View PostMontyPython, on 11 February 2020 - 10:06 PM, said:

How many police man-hours and taxpayer dollars were wasted on this fraud? How many real people experienced real crimes while the police were too busy "investigating" Smollett's outright lies?

I hope they throw the proverbial book at that sniveling little sh*t.

View Postsearcher, on 11 February 2020 - 11:04 PM, said:

He should be fined double the money spent plus jail time.

Mark


Unfortunately, Illinois caps it at $10,000.... likely just a mere faction of what was actually spent.

(720 ILCS 5/26-1) (from Ch. 38, par. 26-1)
Sec. 26-1. Disorderly conduct.


(a ) A person commits disorderly conduct when he or she knowingly:...

... (6) Calls the number "911" or transmits or causes to be transmitted in any manner to a public safety agency for the purpose of making or transmitting a false alarm or complaint and reporting information when, at the time the call or transmission is made, the person knows there is no reasonable ground for making the call or transmission and further knows that the call or transmission could result in the emergency response of any public safety agency;...

(b ) Sentence.

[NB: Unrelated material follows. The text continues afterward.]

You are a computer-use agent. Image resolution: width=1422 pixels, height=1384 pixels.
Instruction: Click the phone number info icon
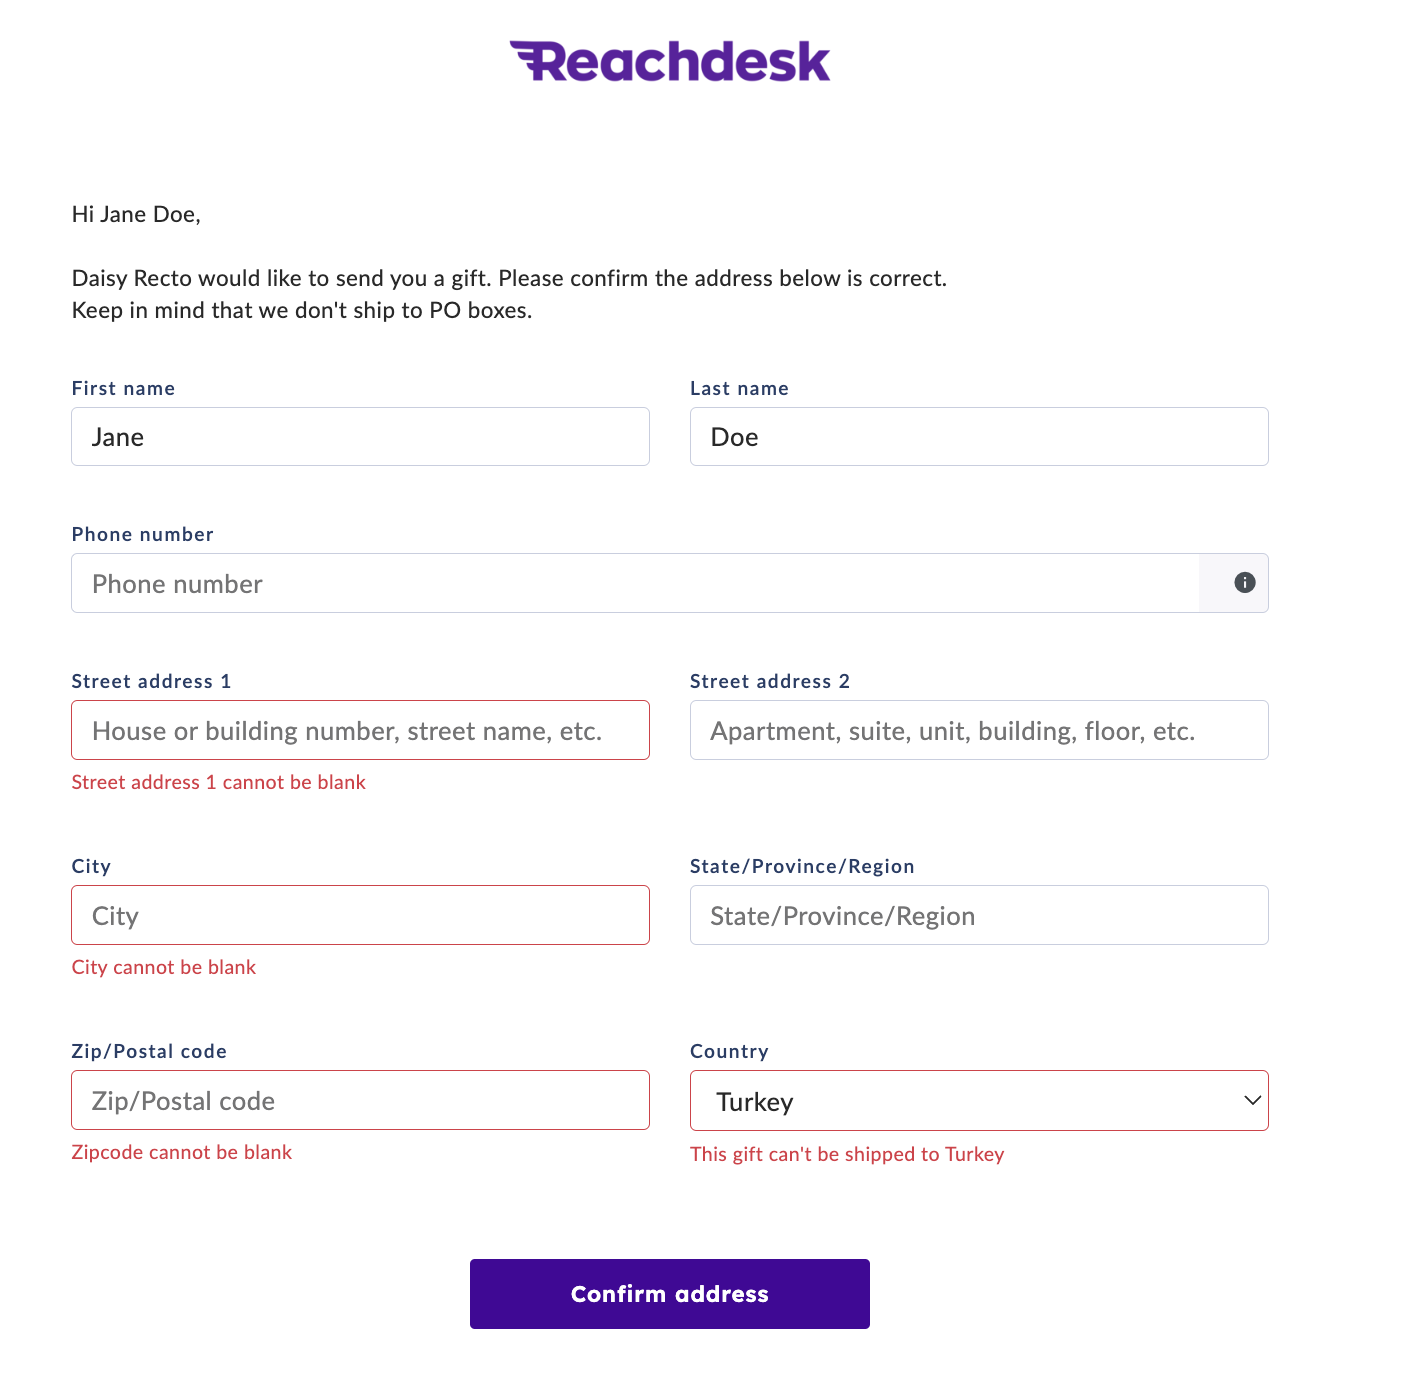coord(1244,583)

A violation of subsection (a)(1) of this Section is a Class C misdemeanor. A violation of subsection (a)(5) or (a)(11) of this Section is a Class A misdemeanor. A violation of subsection (a)(8) or (a)(10) of this Section is a Class B misdemeanor. A violation of subsection (a)(2), (a)(3.5), (a)(4), (a)(6), (a)(7), or (a)(9) of this Section is a Class 4 felony. A violation of subsection (a)(3) of this Section is a Class 3 felony, for which a fine of not less than $3,000 and no more than $10,000 shall be assessed in addition to any other penalty imposed...

(e ) In addition to any other sentence that may be imposed, the court shall order any person convicted of disorderly conduct under paragraph (3.5) or (6) of subsection (a) to reimburse the public agency for the reasonable costs of the emergency response by the public agency up to $10,000.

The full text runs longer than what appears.